Why We Built RF Tools in Rust
RF engineering tools have a reputation for being either expensive, clunky, or both. We wanted something different — fast, reliable, and built on a modern stack. Rust checked every box.
Performance Without Compromise
Cascade analysis and S-parameter math involve a lot of floating-point computation. Rust gives us C-level performance without the footguns. No garbage collector pauses, no runtime overhead. Just fast math.
Safety by Default
RF calculations are only useful if they're correct. Rust's type system and ownership model catch entire categories of bugs at compile time — off-by-one errors, null references, data races. When your link budget says you have 3 dB of margin, you want to trust that number.
The WebAssembly Path
Rust compiles to WebAssembly. That means the same crate that runs on our server can run in your browser. We're not there yet for everything, but the path is clear and we're walking it.
Published Crates
We don't keep the core math locked up. These crates are on crates.io, MIT-licensed:
- rfconversions — Unit conversions for RF (dB, dBm, watts, linear)

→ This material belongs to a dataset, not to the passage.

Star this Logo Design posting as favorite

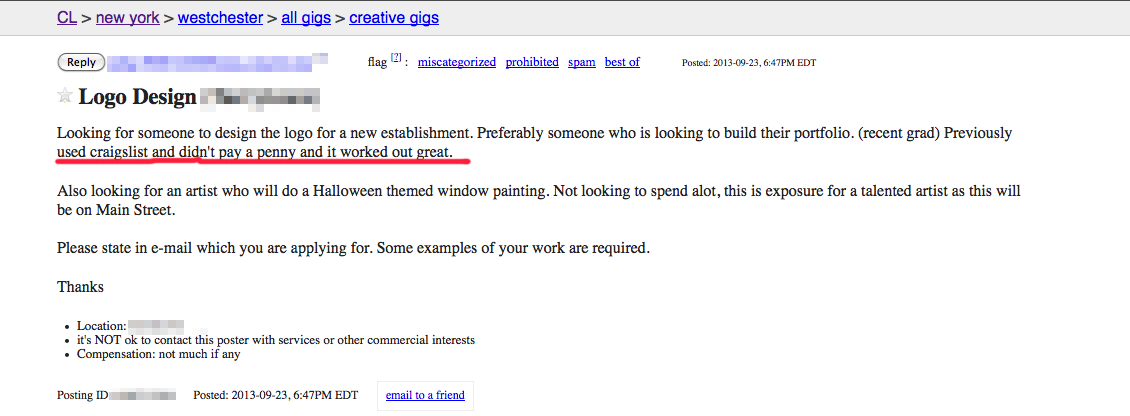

- touchstone — Parse and work with Touchstone (.s2p/.s1p) files
- gainlineup — Cascade analysis for RF signal chains
- linkbudget — Link budget calculations
If you're building RF tools in Rust, use them. File issues. Send PRs. That's the point.
The Stack
The web app itself runs on Axum (Rust's async web framework) with a Hotwire-inspired architecture — think Ruby on Rails' Turbo, but in Rust. Server-rendered HTML with HTML-over-the-wire partial updates. No heavy JavaScript framework on the app side — just fast, simple hypermedia that works.
We're engineers building tools for engineers. Rust lets us do that without apologizing for the tech stack.